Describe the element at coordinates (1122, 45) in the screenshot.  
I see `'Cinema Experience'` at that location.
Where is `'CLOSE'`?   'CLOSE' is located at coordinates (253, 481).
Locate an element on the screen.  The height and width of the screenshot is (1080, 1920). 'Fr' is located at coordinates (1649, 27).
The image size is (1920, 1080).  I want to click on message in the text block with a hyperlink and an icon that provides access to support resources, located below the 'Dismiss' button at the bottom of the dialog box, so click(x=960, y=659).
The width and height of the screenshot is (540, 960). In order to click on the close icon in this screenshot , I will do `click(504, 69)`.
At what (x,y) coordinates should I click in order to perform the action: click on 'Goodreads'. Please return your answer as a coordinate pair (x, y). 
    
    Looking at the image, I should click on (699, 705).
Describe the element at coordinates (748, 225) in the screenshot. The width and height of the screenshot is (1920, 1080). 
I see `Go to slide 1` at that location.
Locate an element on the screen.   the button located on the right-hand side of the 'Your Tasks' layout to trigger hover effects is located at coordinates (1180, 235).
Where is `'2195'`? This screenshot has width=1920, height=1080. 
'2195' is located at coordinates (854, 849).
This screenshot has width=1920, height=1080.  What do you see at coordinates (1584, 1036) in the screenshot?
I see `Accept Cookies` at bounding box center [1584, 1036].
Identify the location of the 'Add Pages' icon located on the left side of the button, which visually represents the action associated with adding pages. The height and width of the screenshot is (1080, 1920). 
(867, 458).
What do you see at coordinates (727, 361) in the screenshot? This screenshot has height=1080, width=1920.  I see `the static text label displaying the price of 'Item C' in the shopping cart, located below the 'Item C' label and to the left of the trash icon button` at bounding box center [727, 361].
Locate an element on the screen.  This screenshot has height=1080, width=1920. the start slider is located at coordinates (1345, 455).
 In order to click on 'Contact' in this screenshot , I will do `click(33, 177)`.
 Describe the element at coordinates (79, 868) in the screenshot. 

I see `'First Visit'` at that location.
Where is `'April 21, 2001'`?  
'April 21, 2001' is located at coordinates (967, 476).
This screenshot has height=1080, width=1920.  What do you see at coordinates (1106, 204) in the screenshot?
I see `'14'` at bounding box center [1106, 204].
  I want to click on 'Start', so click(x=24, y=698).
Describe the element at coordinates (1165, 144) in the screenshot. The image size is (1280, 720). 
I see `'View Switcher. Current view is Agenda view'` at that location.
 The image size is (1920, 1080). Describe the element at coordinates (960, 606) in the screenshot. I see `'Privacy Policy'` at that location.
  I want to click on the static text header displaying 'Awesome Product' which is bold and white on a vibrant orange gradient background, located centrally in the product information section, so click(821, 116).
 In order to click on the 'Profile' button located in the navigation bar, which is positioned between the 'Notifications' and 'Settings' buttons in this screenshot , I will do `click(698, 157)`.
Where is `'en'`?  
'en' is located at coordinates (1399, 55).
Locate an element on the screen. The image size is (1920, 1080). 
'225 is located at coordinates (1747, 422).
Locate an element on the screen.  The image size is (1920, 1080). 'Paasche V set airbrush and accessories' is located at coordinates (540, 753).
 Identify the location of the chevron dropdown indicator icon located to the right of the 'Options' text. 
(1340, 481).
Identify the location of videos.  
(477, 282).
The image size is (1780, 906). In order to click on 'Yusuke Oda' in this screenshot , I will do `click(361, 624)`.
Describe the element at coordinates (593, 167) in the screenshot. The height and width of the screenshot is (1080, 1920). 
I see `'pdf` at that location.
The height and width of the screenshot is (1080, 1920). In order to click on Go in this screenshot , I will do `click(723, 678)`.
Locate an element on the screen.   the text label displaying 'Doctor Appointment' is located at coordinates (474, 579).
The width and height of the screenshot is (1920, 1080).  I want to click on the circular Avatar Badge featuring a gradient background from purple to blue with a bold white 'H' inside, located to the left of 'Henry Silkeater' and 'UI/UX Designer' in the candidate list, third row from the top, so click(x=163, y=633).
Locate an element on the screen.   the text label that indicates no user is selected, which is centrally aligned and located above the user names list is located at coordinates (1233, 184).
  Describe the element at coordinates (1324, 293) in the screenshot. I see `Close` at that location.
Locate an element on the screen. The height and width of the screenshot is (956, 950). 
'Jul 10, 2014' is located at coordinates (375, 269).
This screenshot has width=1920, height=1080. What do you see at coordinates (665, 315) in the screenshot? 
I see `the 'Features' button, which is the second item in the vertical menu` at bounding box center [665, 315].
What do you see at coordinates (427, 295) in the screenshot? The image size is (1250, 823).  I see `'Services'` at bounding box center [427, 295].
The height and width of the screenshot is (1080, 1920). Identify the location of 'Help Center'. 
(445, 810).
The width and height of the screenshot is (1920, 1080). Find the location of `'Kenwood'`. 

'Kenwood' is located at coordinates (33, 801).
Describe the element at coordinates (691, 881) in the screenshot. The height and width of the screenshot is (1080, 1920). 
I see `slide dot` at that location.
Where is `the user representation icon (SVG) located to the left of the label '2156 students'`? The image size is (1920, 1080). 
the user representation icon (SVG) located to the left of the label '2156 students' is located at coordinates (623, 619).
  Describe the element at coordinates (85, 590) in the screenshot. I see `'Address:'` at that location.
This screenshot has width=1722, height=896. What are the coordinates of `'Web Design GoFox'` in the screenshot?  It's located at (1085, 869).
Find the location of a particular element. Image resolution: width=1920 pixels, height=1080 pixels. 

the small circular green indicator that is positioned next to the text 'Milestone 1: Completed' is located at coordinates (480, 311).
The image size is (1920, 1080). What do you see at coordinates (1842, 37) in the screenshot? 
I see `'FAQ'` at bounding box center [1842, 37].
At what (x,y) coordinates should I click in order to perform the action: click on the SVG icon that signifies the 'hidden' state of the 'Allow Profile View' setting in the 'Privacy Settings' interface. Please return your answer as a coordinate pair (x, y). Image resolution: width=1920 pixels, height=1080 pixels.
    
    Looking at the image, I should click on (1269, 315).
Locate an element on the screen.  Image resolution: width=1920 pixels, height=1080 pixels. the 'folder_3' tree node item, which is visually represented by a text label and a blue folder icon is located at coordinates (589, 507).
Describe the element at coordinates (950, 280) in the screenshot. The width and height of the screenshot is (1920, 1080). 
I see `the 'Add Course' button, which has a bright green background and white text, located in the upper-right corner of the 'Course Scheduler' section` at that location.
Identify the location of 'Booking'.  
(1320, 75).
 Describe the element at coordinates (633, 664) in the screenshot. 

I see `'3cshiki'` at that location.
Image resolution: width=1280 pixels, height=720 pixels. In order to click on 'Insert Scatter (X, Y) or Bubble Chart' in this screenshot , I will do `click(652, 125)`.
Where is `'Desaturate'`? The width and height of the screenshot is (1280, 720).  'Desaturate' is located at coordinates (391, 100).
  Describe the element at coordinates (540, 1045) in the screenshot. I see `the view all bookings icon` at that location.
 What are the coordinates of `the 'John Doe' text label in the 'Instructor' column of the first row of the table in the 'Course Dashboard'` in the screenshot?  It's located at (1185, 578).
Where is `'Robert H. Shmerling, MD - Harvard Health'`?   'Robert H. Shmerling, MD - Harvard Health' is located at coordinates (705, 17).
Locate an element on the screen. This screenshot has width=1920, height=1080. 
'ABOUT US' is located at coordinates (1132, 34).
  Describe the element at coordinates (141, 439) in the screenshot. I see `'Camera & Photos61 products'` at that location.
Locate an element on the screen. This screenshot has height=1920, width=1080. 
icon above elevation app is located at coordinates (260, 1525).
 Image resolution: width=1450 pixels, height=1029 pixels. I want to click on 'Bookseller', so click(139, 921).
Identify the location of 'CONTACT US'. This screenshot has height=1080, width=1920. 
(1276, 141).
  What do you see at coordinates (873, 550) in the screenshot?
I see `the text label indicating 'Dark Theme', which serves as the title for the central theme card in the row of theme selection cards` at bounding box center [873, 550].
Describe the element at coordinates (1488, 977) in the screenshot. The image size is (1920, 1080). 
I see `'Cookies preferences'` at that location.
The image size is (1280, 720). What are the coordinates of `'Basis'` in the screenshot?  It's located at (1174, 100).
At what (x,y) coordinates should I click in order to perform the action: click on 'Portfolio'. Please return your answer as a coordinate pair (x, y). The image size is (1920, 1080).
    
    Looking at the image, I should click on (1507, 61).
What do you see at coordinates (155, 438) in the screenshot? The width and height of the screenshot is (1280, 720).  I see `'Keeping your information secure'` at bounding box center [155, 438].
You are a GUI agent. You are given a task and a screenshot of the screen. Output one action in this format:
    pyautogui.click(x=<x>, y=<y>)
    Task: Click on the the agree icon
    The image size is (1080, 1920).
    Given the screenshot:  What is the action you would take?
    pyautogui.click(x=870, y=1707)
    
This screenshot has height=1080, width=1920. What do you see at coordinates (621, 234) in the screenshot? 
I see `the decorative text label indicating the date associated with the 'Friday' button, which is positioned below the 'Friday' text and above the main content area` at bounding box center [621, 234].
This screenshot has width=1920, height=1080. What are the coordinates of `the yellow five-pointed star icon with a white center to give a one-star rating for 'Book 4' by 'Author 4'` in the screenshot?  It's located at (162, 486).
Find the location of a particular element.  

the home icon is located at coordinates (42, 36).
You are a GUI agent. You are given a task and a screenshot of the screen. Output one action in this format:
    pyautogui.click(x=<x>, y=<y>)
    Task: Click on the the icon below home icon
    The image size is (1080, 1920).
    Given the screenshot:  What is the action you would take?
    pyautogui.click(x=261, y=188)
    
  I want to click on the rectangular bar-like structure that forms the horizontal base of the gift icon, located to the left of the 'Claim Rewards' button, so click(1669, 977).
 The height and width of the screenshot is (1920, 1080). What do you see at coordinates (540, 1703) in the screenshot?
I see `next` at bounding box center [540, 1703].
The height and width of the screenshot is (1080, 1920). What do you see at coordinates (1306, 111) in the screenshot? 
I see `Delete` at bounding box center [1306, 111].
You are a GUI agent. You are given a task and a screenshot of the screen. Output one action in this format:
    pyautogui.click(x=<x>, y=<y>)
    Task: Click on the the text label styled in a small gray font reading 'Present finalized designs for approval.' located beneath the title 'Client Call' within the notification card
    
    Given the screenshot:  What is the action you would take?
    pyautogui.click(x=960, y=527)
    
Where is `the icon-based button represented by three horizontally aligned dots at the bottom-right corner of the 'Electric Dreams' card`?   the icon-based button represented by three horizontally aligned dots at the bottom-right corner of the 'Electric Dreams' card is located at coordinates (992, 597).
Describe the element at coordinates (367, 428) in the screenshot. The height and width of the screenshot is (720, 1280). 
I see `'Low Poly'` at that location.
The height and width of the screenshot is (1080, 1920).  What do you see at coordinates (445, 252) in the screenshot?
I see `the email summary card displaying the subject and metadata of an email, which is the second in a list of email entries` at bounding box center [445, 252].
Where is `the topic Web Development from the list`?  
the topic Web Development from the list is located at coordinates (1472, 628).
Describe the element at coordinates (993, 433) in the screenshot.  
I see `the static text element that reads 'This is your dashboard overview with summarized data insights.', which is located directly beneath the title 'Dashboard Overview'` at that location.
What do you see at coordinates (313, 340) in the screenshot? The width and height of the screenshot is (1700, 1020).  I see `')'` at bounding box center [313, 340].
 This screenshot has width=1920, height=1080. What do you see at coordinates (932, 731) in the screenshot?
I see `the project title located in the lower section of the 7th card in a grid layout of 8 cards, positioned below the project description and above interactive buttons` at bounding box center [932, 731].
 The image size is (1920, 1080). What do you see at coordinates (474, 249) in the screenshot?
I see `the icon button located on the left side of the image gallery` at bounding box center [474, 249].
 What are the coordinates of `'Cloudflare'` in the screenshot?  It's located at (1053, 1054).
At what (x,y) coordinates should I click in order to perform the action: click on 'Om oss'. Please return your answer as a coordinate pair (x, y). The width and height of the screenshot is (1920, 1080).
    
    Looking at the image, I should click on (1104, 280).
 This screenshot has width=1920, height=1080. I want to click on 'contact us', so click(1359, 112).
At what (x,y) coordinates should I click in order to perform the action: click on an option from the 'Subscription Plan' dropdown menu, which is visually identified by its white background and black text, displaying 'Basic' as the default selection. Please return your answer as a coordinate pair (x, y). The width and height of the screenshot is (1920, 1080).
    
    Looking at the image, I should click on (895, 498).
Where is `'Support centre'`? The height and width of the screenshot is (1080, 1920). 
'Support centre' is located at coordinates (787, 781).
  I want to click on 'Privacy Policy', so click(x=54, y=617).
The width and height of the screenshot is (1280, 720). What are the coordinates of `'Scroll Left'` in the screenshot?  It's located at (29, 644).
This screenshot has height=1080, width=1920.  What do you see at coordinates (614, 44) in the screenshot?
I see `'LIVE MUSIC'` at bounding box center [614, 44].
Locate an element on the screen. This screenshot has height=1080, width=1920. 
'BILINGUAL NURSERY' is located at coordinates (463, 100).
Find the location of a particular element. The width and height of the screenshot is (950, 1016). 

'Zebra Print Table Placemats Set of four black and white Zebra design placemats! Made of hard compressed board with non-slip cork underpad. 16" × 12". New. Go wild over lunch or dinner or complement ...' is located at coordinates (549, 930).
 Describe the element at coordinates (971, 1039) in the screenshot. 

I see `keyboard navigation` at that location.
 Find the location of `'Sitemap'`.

:::::

:: DIRECTIVE ::
Copy out again, word for word, the rows from the one containing "The height and width of the screenshot is (1080, 1920). In" down to the one containing "center [665, 315].", including both of those rows.

:: SOLUTION TO THIS EXERCISE ::
The height and width of the screenshot is (1080, 1920). In order to click on Go in this screenshot , I will do `click(723, 678)`.
Locate an element on the screen.   the text label displaying 'Doctor Appointment' is located at coordinates (474, 579).
The width and height of the screenshot is (1920, 1080).  I want to click on the circular Avatar Badge featuring a gradient background from purple to blue with a bold white 'H' inside, located to the left of 'Henry Silkeater' and 'UI/UX Designer' in the candidate list, third row from the top, so click(x=163, y=633).
Locate an element on the screen.   the text label that indicates no user is selected, which is centrally aligned and located above the user names list is located at coordinates (1233, 184).
  Describe the element at coordinates (1324, 293) in the screenshot. I see `Close` at that location.
Locate an element on the screen. The height and width of the screenshot is (956, 950). 
'Jul 10, 2014' is located at coordinates (375, 269).
This screenshot has width=1920, height=1080. What do you see at coordinates (665, 315) in the screenshot? 
I see `the 'Features' button, which is the second item in the vertical menu` at bounding box center [665, 315].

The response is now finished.